Wednesday, November 28, 2007

Lashes for naming Teddy Bear Mohammed


Sudanese authorities Tuesday questioned a British teacher who could face charges of insulting religion - a crime punishable by up to 40 lashes - after she allowed her young students to name a teddy bear Muhammad in a class project.

Gillian Gibbons, of the private Unity High School in Khartoum, was arrested Sunday after one of her pupils' parents complained, accusing her of naming the bear after Islam's chief prophet. Muhammad is a common name among Muslim men, but connecting the prophet's name to an animal would be seen as insulting by many Muslims.

Several Sudanese newspapers Tuesday ran a statement reportedly from Unity High School saying that Gibbons had been ``removed from work at the school'' and apologizing for any offense, though it said the incident was a ``misunderstanding.''

In the first official comment on the case, Sudanese Foreign Ministry on Tuesday downplayed its significance, describing it as isolated but also condemning it.

Ministry spokesman, Ali al-Sadeq, said the case of a ``teacher's misconduct against the Islamic faith'' should not have provoked a British government caution warning to its citizens in Sudan.

Al-Sadeq said this was particularly so after the school had apologized to the parents, pupils and to the Sudanese in general for the teacher's ``unacceptable conduct.''

The statement in the newspapers was not officially confirmed by the school, however.

A person reached by phone at the school who identified herself as an administrator, said the statement was correct but would not confirm details in it. She refused to give her name, citing the sensitivity of the situation. She said the school has closed for at least the next week until the controversy eases.

The Unity High School, a private English-language school with elementary to high school levels, was founded by Christian groups but 90 percent of its students are Muslim, mostly from upper-class Sudanese families.

The school's director, Robert Boulos, told the British Broadcasting Corp. that the incident was ``a completely innocent mistake. Miss Gibbons would have never wanted to insult Islam.''

Gibbons, 54, was teaching her pupils, who are around 7 years old, about animals and asked one of them to bring in her teddy bear, Boulos said. She asked the students to pick names for it and they proposed Abdullah, Hassan and Muhammad, and in the end the pupils voted to name it Muhammad, he said.
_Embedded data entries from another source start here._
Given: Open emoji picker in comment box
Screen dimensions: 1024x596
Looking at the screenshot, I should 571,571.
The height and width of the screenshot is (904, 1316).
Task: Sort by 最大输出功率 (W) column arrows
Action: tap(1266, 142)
Each child was allowed to take the bear home on weekends and write a diary about what they did with it. The diary entries were collected in a book with the bear's picture on the cover, labeled, ``My Name is Muhammad,'' though the bear itself was never labeled with the name, he said.

A former colleague of Gibbons, Jill Langworthy, told The Associated Press the lesson is a common one in Britain. ``She's a wonderful and inspirational teacher, and if she offended or insulted anybody she'd be dreadfully sorry,'' Langworthy, who taught with Gibbons in Liverpool, said.

The case brought widespread calls in Britain for her release. The Muslim Council of Britain calls upon the Sudanese government to intervene in the case.

``This is a very unfortunate incident and Ms Gibbons should never have been arrested in the first place. It is obvious that no malice was intended,'' said Muhammad Abdul Bari, the council's secretary-general.

British opposition Conservative party lawmaker William Hague called on the British government to ``make it clear to the Sudanese authorities that she should be released immediately.''

``To condemn Gillian Gibbons to such brutal and barbaric punishment for what appears to be an innocent mistake is clearly unacceptable,'' he said.

Omar Daair, spokesman for the British Embassy in Sudan, said embassy officials were in touch with Sudanese authorities and had met with Gibbons. He said he expected authorities to decide whether to bring her to court, and on what charges, within a few days. ``Her lawyer is trying to get her released on bail in the meanwhile,'' he said.

Gibbons was being questioned on suspicion of abuse of religion - a charge that is punishable by up to six months in prison, a fine or flogging of up to 40 lashes under Sudan's Islamic law-based legal system.

The case recalled the outrage that was sparked in the Islamic world when European newspapers ran cartoons deriding the Prophet Muhammad in recent years, prompting protests in many Muslim countries. The Prophet Muhammad is highly revered by Muslims, and most interpretations of the religion bar even favorable depiction of him, for fear of encouraging idolatry or misrepresenting him.

Sudanese President Omar al-Bashir earlier this month suggested he would ban Denmark, Sweden and Norway - where newspapers ran the cartoons - from contributing engineering personnel to a planned U.N.-African Union peacekeeping force in the war-torn Sudanese region of Darfur.

But Sudanese authorities appeared so far to be playing down the incident of the British teacher. Her case has not been mentioned in state media.

The reported statement from the school said the administration ``offers an official apology to the students and their families and all Muslims for what came from an individual initiative.'' It said Gibbons had been ``removed from her work at the school.''

The statement underlined the school's ``deep respect for the heavenly religions'' and for the ``beliefs of Muslims and their rituals.'' It added that ``the misunderstanding that has been raised over this issue leads to divisions that are disadvantageous to the reputation of the tolerant Sudanese people.